Each night, the labyrinth returned.
Sometimes it was narrow, almost suffocating, the walls pulsing in and out like breath. Other nights it sprawled with grand archways and high ceilings echoing footsteps that weren’t mine. No matter the shape, the feeling remained—a quiet ache threaded with hope and dread.
At first, I wandered. Confused. Looking for clues. I traced my fingers along the walls and found symbols—little chalk marks, like the ones Mom left on boxes for moving day: kitchen, books, Nina’s room. Once, I found a photo of us—me on her lap, our heads pressed together like we were whispering secrets.
It wasn’t there the next night.
On the 50th day, my aunt gently suggested we “start moving on.”
I didn’t say anything, but that night in the dream, I kicked a hole in the labyrinth wall. Behind it was nothing but fog.
In the waking world, I stopped talking much. Grief has a way of curling around your voice, knotting it up so words feel like splinters.
At school, I became The Girl Whose Mom Vanished. A curiosity wrapped in silence. Teachers gave me soft smiles. Friends offered half-hugs, the kind that said “I want to help” but didn’t know how.
I didn’t blame them. I was just as lost.
The maze started changing.
I found objects.
A lipstick tube. Her favorite red.
A scarf I’d given her last Mother’s Day.
A single spoon from our mismatched kitchen drawer.
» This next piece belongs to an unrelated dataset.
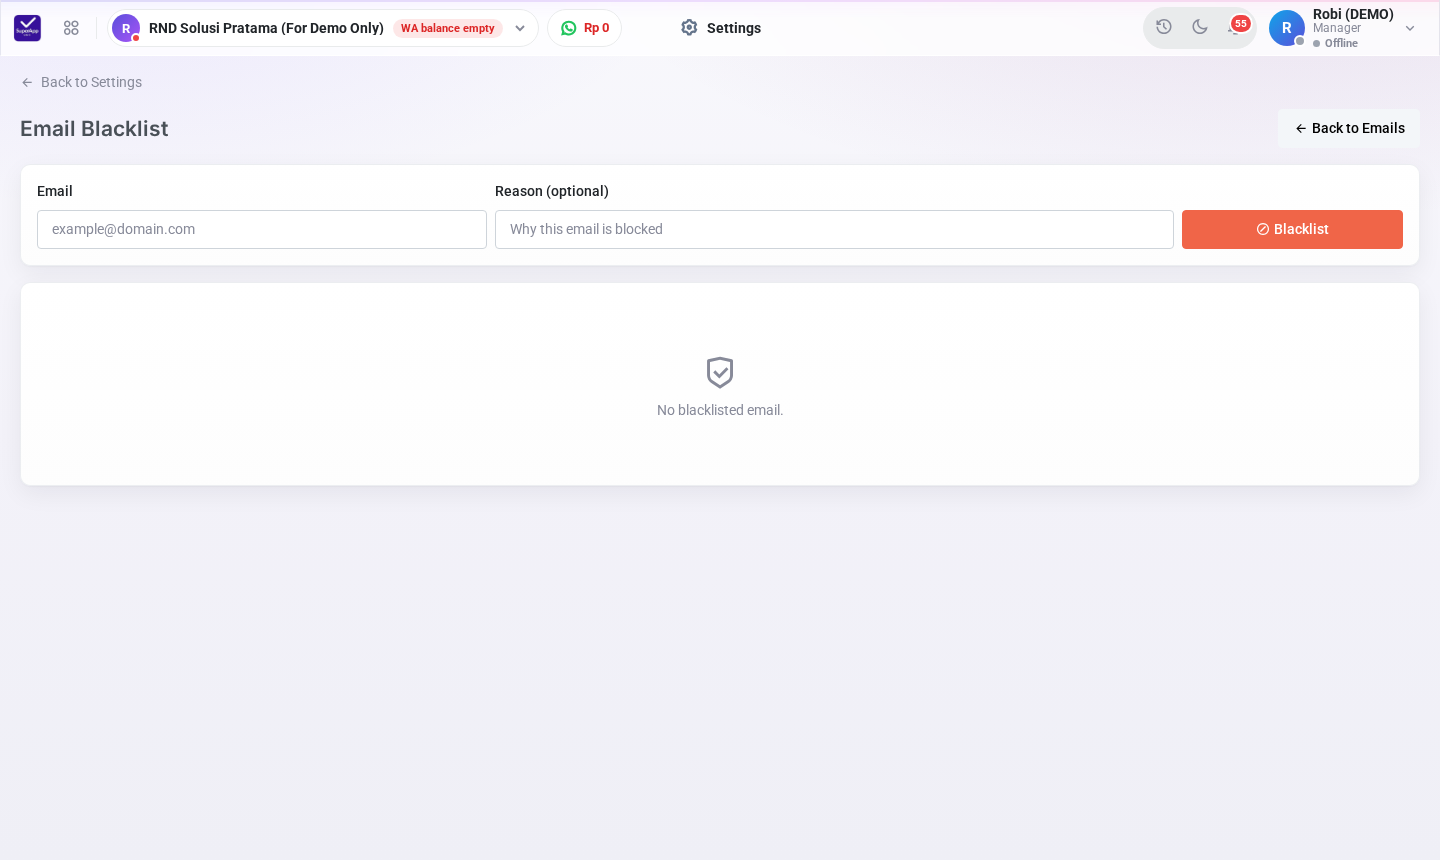Click the WhatsApp balance icon
This screenshot has height=860, width=1440.
coord(569,28)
I began to believe she was leaving them for me. That her spirit, or memory, or love—whatever lingers—was trying to show me the way.
Then came the room.
It was on the 68th night. Tucked behind a spiral staircase I hadn't seen before. Inside, it smelled like lavender and rain. Her scent.
There was a chair, a record player spinning a song I didn’t recognize, and a note:
“I’m sorry, my love. I didn’t mean to leave you in the middle of the story.”
I sat down and cried so hard I forgot I was dreaming.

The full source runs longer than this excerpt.